Por Penélope Córdova
Transición es un eufemismo que se utiliza en los países que experimentaron el paso del comunismo soviético al capitalismo. Lo que en realidad significa es Confusión. A finales de los noventa, Rumania luchaba por ser un digno miembro de la Unión Europea; los rumanos comprendieron que debían comportarse a la altura, aunque sin saber exactamente cómo hacerlo. El escritor Petru Cimpoeşu (1952), considerado como uno de los mejores prosistas de su país, escogió a los inquilinos de un insulso bloque de viviendas en provincia para simbolizar el caos que reina desde esos años.

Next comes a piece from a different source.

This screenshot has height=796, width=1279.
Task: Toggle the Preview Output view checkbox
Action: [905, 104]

Un santo en el ascensor (Ed. Intermon Oxfam-Icaria, 2007) utiliza irónicamente la figura de San Simeón Estilita quien, en el siglo V, rezó durante treinta y siete años en lo alto de una columna con el fin de alcanzar la bienaventuranza. En la ciudad de Bacau, calle de las Ovejas, el zapatero Simión, del primer piso, decide encerrarse en el ascensor y orar desde las cumbres de la octava plaza.
Así como Joseph Roth convirtió el Hotel Savoy (1924) junto con sus habitantes en una metáfora del cambio, de la pérdida asumida y de la búsqueda de un lugar en una realidad maltrecha, en el edificio de Un santo en el ascensor, Cimpoeşu despliega la crónica ficticia de una transición desequilibrada. Lo que en Roth es resignación e impotencia, en Cimpoeşu es ingenuidad y esperanza, acaso por ello resulte tan cómico. De aquel desajuste social e individual nació la leyenda negra de que “las cosas eran mejores con Ceausescu”. El capitalismo sirve de poco cuando, dice el escritor rumano, el poder económico está en manos de los antiguos comunistas y su aparato represor.

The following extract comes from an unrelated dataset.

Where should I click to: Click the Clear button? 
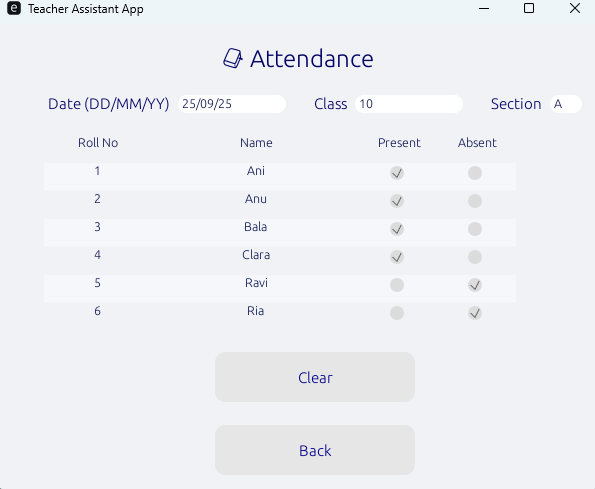pyautogui.click(x=315, y=377)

Da la impresión de que Cimpoeşu, al escribir sobre la tragedia de su país, se ríe a hurtadillas, maliciosamente. Un santo en el ascensor convierte el tono solemne y acusador de la literatura con fines sociales en un cómico desfile de hombres y mujeres absurdos en un mundo que no acaba de comprender porque la democracia les llegó con unas cuantas décadas de atraso y no saben qué hacer con ella. El lector también sonríe, no sin desconfianza, cuando se entera de los supuestos milagros y profecías de Simión, quien, con parábolas urbanas y profecías, alecciona a sus vecinos e interpreta el papel de guardián de consciencias. Sin embargo, la broma deja de serlo cuando uno se encuentra a sí mismo entre esos incautos inquilinos y cae en cuenta que, a pesar de no haber vivido tras un telón de acero, la propia situación no está muy lejana.

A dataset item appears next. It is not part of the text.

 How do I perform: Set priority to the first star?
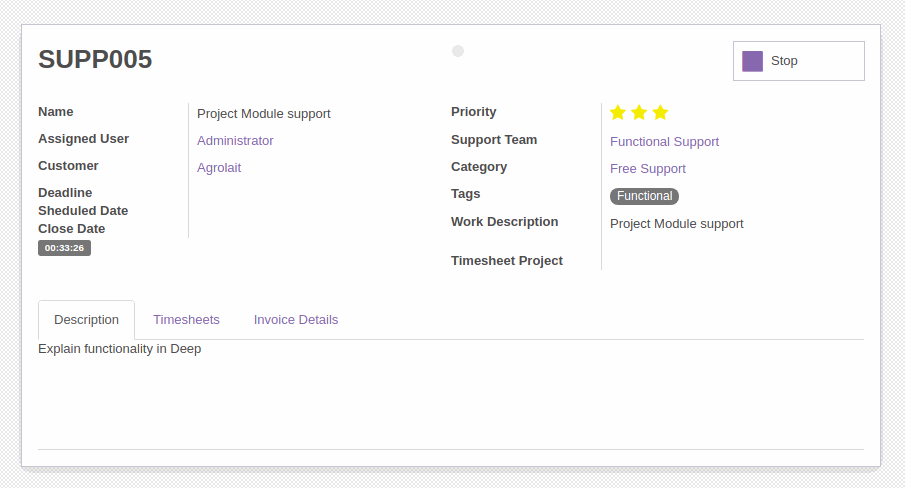(x=618, y=112)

La confusión como condición del hombre del siglo XXI, abanderado de la democracia, la tolerancia y la libertad, es una constante oculta que revela las tres anteriores como falacias de un discurso político. Acaso sólo un milagro podría hacer de la libertad globalizada el paraíso prometido, pero si es verdad que el reino de los cielos está lleno de pobres de espíritu, tal vez convendría dejar de rezar. Esta novela, como el espejo de Stendhal, demuestra que, en realidad, los últimos serán siempre los últimos.